Extracted text:
Event Driven Architecture and Kafka Explained: Pros and Cons
Event-driven architecture is increasingly preferred over traditional request-response architecture in web-scale application design due to its benefits in complex, large-scale applications. Unlike synchronous communication in request-response architecture, the event-driven architecture allows for asynchronous communication, enabling concurrent and independent operation of components. It supports real-time data processing and facilitates the integration of various systems and services, making them well-suited for complex and dynamic environments.
What is an event?
An event is an action that prompts a notification or changes the application's state. For instance, an event can occur when you post something on social media, place an order online, complete a financial transaction, or register for an account. These events contain relevant contextual information that triggers corresponding actions in other components, such as notifying followers, managing inventory, processing payments, and fulfilling orders.
Let's use an example of social media and see the differences between event-driven architecture and request-response architecture.

Information supplied:
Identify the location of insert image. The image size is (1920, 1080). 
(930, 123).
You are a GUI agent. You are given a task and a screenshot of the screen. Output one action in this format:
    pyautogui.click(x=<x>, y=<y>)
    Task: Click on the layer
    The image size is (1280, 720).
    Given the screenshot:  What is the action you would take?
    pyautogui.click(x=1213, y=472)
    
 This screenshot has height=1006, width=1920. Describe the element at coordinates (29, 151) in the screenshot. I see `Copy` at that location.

Set of tasks:
a) Reproduce the passage of the event-driven architecture article above from "Event Driven Architecture" to "and dynamic environments.".
b) List every example of an event that the event-driven architecture article gives.
c) Answer these questions using the event-driven architecture article:
(i) What kind of communication does event-driven architecture allow, in contrast to request-response architecture?
(ii) According to the article's definition, what does an event prompt or change?
(iii) What example does the article say it will use to compare the two architectures?

Per-task outputs:
a)
Event Driven Architecture and Kafka Explained: Pros and Cons
Event-driven architecture is increasingly preferred over traditional request-response architecture in web-scale application design due to its benefits in complex, large-scale applications. Unlike synchronous communication in request-response architecture, the event-driven architecture allows for asynchronous communication, enabling concurrent and independent operation of components. It supports real-time data processing and facilitates the integration of various systems and services, making them well-suited for complex and dynamic environments.

b)
Posting something on social media
Placing an order online
Completing a financial transaction
Registering for an account

c)
(i) Asynchronous communication.
(ii) It prompts a notification or changes the application's state.
(iii) Social media.